Materials provided:

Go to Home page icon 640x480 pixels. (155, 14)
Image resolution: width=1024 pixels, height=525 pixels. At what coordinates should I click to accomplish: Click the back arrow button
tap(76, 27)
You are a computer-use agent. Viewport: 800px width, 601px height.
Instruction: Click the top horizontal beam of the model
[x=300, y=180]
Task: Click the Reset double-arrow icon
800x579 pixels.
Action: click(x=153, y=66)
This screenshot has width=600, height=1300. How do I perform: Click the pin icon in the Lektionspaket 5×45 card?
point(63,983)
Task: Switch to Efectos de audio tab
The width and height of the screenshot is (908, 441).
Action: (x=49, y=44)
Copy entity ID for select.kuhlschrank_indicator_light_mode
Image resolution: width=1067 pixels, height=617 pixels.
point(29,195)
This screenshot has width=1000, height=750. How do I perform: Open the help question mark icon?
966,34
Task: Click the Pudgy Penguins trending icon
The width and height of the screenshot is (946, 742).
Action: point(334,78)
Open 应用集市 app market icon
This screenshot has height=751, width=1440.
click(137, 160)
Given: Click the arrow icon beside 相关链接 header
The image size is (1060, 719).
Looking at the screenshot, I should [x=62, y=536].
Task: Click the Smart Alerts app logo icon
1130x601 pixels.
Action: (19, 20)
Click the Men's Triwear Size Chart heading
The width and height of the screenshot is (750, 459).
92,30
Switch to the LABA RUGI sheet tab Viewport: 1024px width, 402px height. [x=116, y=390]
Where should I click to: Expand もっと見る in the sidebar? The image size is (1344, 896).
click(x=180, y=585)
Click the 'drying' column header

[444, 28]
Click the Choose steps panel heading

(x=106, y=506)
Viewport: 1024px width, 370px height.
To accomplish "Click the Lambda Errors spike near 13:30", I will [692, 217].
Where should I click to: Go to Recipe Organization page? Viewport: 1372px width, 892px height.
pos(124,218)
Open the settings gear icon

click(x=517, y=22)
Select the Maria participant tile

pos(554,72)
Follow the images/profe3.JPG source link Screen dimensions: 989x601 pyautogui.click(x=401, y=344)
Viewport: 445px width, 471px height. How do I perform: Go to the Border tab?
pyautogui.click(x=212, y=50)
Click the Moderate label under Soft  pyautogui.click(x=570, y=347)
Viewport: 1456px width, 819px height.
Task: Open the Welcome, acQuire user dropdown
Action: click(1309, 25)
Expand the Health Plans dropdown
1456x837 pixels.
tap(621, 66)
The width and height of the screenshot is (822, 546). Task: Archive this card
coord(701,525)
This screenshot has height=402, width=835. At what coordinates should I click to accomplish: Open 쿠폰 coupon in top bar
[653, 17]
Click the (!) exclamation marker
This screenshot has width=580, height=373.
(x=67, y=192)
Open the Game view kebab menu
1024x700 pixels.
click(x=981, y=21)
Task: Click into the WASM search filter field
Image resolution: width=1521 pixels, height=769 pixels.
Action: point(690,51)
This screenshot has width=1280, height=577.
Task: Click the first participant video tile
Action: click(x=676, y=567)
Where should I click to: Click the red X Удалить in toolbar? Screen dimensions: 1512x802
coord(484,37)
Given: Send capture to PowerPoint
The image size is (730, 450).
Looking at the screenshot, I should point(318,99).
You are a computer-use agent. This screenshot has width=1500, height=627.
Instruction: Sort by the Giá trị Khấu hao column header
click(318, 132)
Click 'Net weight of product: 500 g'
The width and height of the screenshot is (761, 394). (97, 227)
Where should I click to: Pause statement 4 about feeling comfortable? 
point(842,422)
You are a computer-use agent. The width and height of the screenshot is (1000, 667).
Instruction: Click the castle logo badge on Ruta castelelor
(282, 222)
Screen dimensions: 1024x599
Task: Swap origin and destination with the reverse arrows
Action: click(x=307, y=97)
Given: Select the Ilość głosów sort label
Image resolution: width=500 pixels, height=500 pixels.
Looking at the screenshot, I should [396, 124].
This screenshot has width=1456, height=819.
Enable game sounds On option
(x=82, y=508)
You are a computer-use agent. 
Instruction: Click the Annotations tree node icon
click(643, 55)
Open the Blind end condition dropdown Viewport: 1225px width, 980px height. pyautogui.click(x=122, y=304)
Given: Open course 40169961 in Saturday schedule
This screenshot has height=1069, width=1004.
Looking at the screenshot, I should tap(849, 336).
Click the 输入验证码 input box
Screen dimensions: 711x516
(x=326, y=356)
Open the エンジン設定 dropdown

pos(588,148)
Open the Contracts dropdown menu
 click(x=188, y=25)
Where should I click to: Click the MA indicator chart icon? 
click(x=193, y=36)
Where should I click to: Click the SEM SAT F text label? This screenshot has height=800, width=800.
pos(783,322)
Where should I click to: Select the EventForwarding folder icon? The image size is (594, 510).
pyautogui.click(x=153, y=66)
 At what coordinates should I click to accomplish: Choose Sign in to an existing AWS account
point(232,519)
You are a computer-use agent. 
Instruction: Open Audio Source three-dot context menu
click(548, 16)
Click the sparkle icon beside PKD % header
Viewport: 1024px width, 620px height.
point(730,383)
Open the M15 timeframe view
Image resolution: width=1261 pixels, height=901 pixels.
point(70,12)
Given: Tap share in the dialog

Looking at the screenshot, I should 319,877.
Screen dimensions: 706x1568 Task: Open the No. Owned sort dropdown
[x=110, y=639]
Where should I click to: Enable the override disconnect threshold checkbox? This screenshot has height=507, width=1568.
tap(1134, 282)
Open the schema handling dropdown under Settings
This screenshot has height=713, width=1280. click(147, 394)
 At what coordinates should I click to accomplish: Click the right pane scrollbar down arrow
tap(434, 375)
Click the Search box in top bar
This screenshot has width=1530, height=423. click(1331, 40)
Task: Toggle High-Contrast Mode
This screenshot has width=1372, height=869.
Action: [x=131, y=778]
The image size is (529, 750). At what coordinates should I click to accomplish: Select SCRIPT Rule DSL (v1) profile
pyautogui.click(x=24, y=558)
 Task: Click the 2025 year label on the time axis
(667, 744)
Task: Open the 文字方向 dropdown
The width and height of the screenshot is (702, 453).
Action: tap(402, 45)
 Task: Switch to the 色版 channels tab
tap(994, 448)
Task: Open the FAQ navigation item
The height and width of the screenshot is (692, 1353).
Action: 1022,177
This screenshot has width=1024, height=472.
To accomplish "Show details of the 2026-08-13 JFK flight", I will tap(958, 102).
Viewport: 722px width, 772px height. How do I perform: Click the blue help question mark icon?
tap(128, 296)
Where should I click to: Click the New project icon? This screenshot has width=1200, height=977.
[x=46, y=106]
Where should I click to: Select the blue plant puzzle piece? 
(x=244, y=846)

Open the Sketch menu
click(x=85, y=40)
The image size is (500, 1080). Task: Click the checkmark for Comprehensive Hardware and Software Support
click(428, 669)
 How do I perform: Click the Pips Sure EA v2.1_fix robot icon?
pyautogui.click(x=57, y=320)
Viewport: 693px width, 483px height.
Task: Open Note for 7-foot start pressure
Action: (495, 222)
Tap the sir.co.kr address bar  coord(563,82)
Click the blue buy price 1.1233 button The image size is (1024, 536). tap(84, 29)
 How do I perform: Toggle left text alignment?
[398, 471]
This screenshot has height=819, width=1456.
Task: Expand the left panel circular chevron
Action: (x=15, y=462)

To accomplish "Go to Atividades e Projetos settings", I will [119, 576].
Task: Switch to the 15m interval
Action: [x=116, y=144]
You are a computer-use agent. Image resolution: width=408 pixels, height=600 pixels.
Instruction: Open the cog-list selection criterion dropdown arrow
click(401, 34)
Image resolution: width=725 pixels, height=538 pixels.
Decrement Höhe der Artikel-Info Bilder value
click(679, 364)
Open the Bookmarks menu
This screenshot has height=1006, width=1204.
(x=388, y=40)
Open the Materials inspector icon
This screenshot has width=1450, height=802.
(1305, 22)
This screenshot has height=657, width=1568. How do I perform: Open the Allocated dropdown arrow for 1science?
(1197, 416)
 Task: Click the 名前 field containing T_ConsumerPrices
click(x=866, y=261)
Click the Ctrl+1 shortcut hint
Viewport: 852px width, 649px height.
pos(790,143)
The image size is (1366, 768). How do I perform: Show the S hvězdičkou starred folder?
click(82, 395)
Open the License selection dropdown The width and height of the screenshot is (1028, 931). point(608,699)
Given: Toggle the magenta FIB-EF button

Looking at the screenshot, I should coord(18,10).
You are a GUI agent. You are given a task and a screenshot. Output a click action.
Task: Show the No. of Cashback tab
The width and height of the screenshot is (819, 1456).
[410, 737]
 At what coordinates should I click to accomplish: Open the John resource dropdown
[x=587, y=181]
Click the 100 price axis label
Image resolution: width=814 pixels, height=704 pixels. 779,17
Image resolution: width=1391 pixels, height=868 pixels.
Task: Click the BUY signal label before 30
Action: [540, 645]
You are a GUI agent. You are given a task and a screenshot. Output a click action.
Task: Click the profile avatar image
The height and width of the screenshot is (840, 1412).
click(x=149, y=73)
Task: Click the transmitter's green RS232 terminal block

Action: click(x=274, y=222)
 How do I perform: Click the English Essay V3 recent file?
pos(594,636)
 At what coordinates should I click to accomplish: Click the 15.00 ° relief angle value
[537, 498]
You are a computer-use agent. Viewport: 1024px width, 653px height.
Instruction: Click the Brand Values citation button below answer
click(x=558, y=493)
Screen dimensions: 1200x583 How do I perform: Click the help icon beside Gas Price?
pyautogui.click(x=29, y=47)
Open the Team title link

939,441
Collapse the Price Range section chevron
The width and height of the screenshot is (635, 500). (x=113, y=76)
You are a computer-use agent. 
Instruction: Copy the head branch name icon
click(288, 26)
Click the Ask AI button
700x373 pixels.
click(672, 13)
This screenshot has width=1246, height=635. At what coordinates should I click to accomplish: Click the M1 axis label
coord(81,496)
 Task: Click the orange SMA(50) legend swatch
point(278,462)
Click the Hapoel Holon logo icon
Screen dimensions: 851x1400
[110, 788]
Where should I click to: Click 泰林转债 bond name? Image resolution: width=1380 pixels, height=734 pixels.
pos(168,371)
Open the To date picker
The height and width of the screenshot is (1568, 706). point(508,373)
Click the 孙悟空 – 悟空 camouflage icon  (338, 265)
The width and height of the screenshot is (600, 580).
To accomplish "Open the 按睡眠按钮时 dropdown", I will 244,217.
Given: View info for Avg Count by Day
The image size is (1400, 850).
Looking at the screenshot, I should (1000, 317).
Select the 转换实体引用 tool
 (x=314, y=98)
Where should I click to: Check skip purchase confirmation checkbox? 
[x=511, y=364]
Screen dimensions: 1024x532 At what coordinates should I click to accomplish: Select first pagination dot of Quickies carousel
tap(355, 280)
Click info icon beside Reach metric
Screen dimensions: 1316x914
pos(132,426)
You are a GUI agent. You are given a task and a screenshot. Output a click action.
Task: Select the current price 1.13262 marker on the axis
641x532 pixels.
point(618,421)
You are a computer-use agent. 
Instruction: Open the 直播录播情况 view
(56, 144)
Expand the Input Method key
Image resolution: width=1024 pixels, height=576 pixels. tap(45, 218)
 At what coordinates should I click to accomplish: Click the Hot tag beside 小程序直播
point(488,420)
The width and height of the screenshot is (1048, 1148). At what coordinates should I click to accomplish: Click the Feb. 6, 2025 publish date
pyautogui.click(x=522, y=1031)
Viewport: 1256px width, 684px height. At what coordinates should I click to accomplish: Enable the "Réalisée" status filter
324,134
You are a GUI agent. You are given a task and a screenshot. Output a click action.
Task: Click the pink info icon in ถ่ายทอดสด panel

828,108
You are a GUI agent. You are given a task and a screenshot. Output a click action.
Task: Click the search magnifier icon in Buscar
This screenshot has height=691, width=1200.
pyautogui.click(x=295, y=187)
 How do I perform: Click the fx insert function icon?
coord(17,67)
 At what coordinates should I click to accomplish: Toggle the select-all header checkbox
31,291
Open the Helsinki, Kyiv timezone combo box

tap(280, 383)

Try it:
Only the lines above from the one with "1130x601 pixels." up to and including the one with "Follow the images/profe3.JPG" should be repeated, exactly as written.

Your solution:
1130x601 pixels.
Action: (19, 20)
Click the Men's Triwear Size Chart heading
The width and height of the screenshot is (750, 459).
92,30
Switch to the LABA RUGI sheet tab Viewport: 1024px width, 402px height. [x=116, y=390]
Where should I click to: Expand もっと見る in the sidebar? The image size is (1344, 896).
click(x=180, y=585)
Click the 'drying' column header

[444, 28]
Click the Choose steps panel heading

(x=106, y=506)
Viewport: 1024px width, 370px height.
To accomplish "Click the Lambda Errors spike near 13:30", I will [692, 217].
Where should I click to: Go to Recipe Organization page? Viewport: 1372px width, 892px height.
pos(124,218)
Open the settings gear icon

click(x=517, y=22)
Select the Maria participant tile

pos(554,72)
Follow the images/profe3.JPG source link Screen dimensions: 989x601 pyautogui.click(x=401, y=344)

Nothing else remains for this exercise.